Along with the U.S. GDP report, the U.S. jobs report is considered among the world's most important pieces of economic data.
Last month, the economy added 288,000 jobs, stronger than the 218,000 that had been expected, and the unemployment rate fell to 6.3% from 6.7%.
A big takeaway from last month's report was the decline in the labor force participation rate, which fell to 62.8%, the lowest level since 1978. The labor force participation rate is the percent of the civilian population employed or looking for work. There remains a big debate about whether slack remains in the labor force, so economists will be closely watching this number.
The economy has recently been showing signs of strength, with auto sales for May coming at their fastest pace since May 2007. ISM's manufacturing index, after two revisions, showed manufacturing activity that beat expectations in April.
At Societe Generale, Brian Jones and his team expect the report to show the economy added 240,000 jobs in May with the unemployment rate ticking down to 6.2%.
From SocGen:
"Our analysis suggests that market participants should be prepared for what might very well be the strongest overall canvass thus far in 2014. Improving business conditions, combined with normal seasonal weather patterns, likely boosted nonfarm payrolls by 240,000 in May, essentially matching the average job gain posted over the prior three- month span. A projected decline in our augmented insured unemployment gauge between household survey periods implies that the civilian jobless rate dipped to 6.2% - the lowest reading since September 2008. Other key labour-market metrics, in particular average hourly earnings, will probably flash green as well in the upcoming report."

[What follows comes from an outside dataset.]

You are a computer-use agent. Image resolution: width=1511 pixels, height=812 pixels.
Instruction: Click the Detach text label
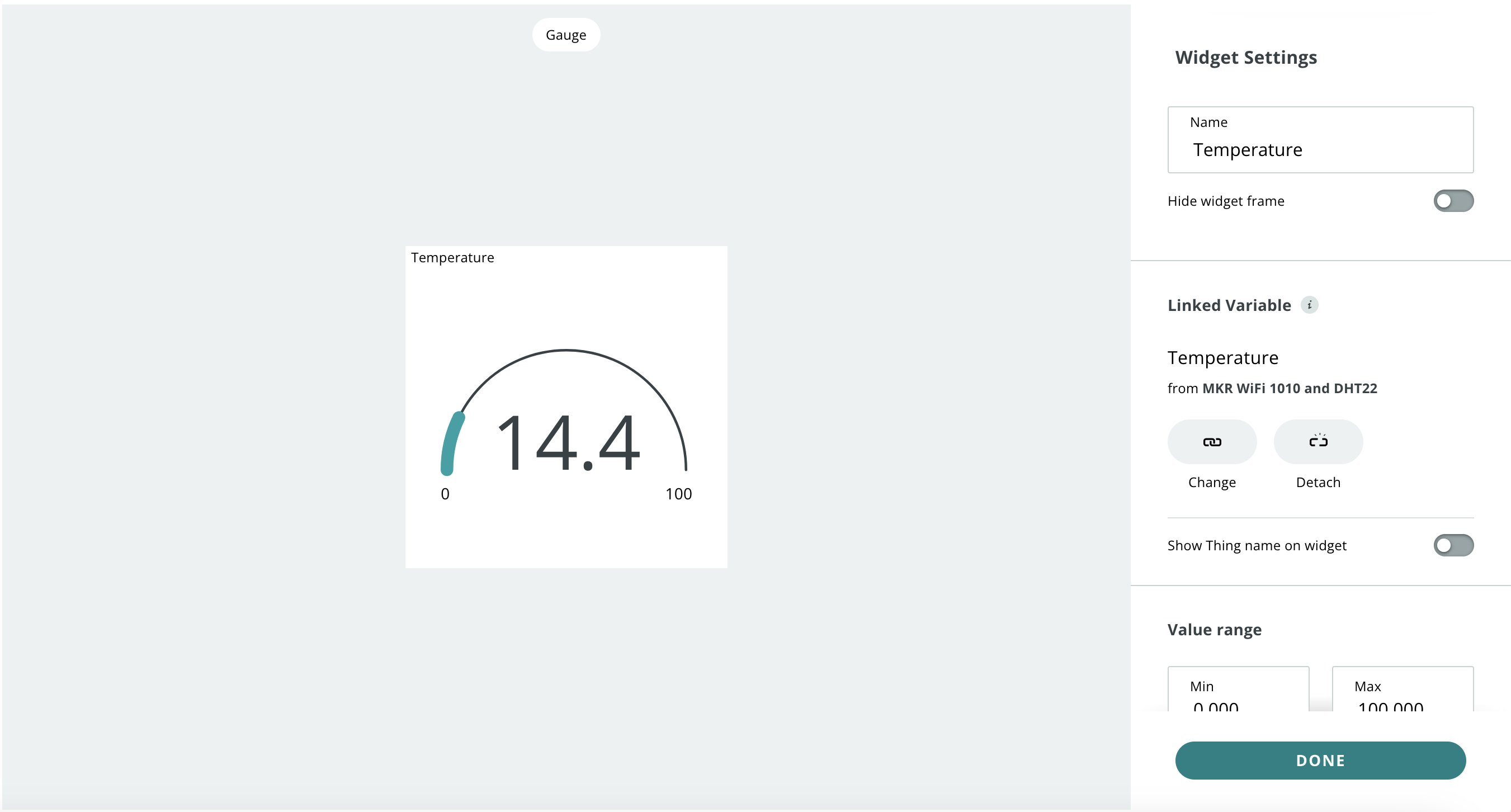(x=1318, y=482)

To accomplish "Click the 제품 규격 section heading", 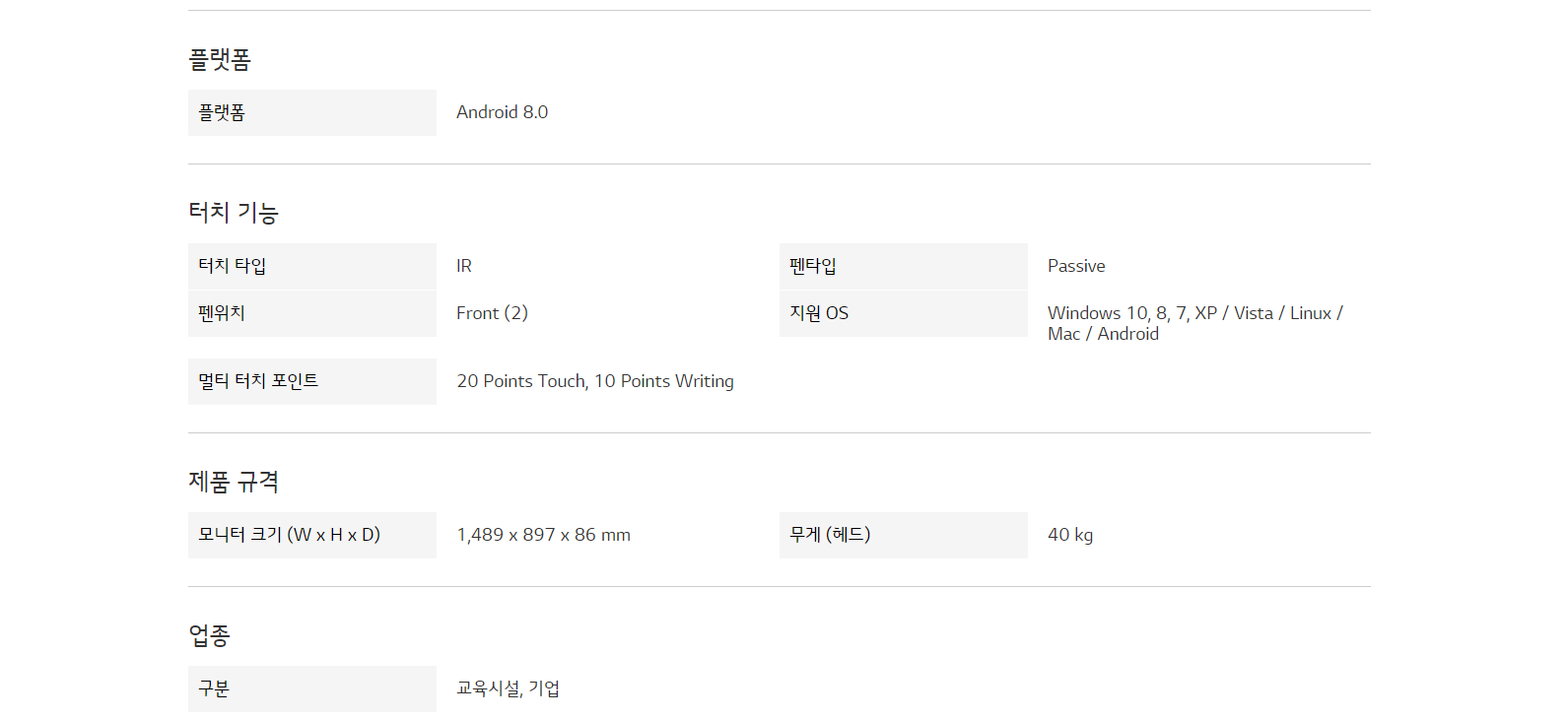I will [x=234, y=482].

Jobless claims came in at 312,000 earlier this morning, but the four-week average for the reading fell to its lowest level since June 2007.
On Tuesday of this week, ADP reported that private U.S. companies added 179,000 jobs in May short of expectations for additions of 210,000, although Pantheon Macro's Ian Shepherdson has argued the ADP report does a poor job of predicting the number. He sees nonfarm payrolls coming in at 230,000.
Chris Rupkey at Bank of Tokyo-Mitsubishi UFJ sees nonfarm payrolls coming in at 210,000. Rupkey notes that this morning's jobless claims number was good news for the economy.
Rupkey:
"We don't see the slack economic conditions that Fed officials see, and unemployment claims don't either. Current conditions could not be any better. First-time jobless claims rose slightly by 8K to 312K in the May 31 week. These are levels we tend to see during robust economic expansions, where any job losses are modest frictional ones in a normal, growing $17 trillion economy. Unemployment claims are better than they were in April... This is evidence, anecdotal to be sure, that we could get a big 200K plus payroll jobs tomorrow."
Rupkey adds that the labor markets are closing in on full employment.
Financial estimates firm Estimize said its crowdsourced consensus expectations for tomorrow's report are currently at 243,000.
We've noted that this is the moment of truth for the U.S. economy, and tomorrow we'll get a big piece of the answer.